De regreso a su despacho, Koane tomó asiento en su sillón y declaró:
—Mi límite son siete, no puedo subir más. El presidente de Varrick se encuentra fuera, creo que de viaje por Asia.
—Sus siete están muy lejos de mis veinte —repuso Gant, ceñudo.
—Los veinte están descartados. Acabo de hablar con el abogado de la empresa, que forma parte del consejo.
—Entonces nos veremos en los tribunales —contestó Gant, cerrando la cremallera de la fina cartera que no había utilizado.
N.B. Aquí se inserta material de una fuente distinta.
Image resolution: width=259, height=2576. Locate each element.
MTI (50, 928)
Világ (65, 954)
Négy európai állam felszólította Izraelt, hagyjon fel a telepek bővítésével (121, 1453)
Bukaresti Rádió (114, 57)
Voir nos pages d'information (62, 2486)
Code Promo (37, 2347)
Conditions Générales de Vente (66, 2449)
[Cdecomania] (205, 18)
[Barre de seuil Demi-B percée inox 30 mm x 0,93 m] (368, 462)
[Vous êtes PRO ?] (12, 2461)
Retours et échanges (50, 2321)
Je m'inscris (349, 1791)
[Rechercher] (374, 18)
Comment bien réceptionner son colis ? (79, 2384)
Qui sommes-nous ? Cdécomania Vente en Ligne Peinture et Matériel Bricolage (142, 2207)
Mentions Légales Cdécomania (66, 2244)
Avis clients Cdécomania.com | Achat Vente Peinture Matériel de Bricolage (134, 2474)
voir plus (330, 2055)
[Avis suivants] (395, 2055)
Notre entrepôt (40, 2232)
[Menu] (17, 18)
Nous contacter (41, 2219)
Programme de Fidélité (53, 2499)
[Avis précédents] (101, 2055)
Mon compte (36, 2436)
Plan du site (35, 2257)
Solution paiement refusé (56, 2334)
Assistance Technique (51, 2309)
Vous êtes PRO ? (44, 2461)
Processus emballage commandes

—Esa es una amenaza bastante insustancial, señor Gant. Ningún jurado de este país le dará siete millones por una muerte causada por una cardiopatía que no tuvo nada que ver con nuestro medicamento. Además, tal como funciona nuestro sistema judicial, este caso no llegará a los tribunales antes de tres años. Tres años son muchos años para pasarlos pensando en siete millones.
Gant se puso en pie con brusquedad.
—Gracias por su tiempo, señor Koane. No se moleste en acompañarme, conozco el camino.
—Señor Gant, sepa que cuando salga por la puerta nuestra oferta de siete millones habrá desaparecido de la mesa. Va a volver a casa con los bolsillos vacíos.
Gant trastabilló ligeramente y recuperó el paso.
—Nos veremos en los tribunales —dijo con los labios fruncidos, antes de salir.
Dos horas más tarde, Gant llamó desde su móvil. Al parecer, la familia Maxwell había reconsiderado su opinión y recobrado la sensatez a instancias de su abogado. En fin, que después de todo siete millones de dólares les parecían de perlas. Layton Koane aprovechó para leerle la cartilla y le recordó todas y cada una de las condiciones. Gant estuvo encantado de aceptarlas en su totalidad.
Después de la llamada, Koane comunicó la noticia a Reuben Massey.
—Dudo que llegara siquiera a hablar con la familia —explicó—. Más bien me parece que les aseguró cinco millones y que decidió jugársela por su cuenta y pedir veinte. En estos momentos es un hombre feliz que vuelve a casa con un acuerdo de siete millones y que se convertirá en el héroe de la película.
—Y nosotros habremos esquivado una bala, la primera que no nos acierta en mucho tiempo —repuso Massey.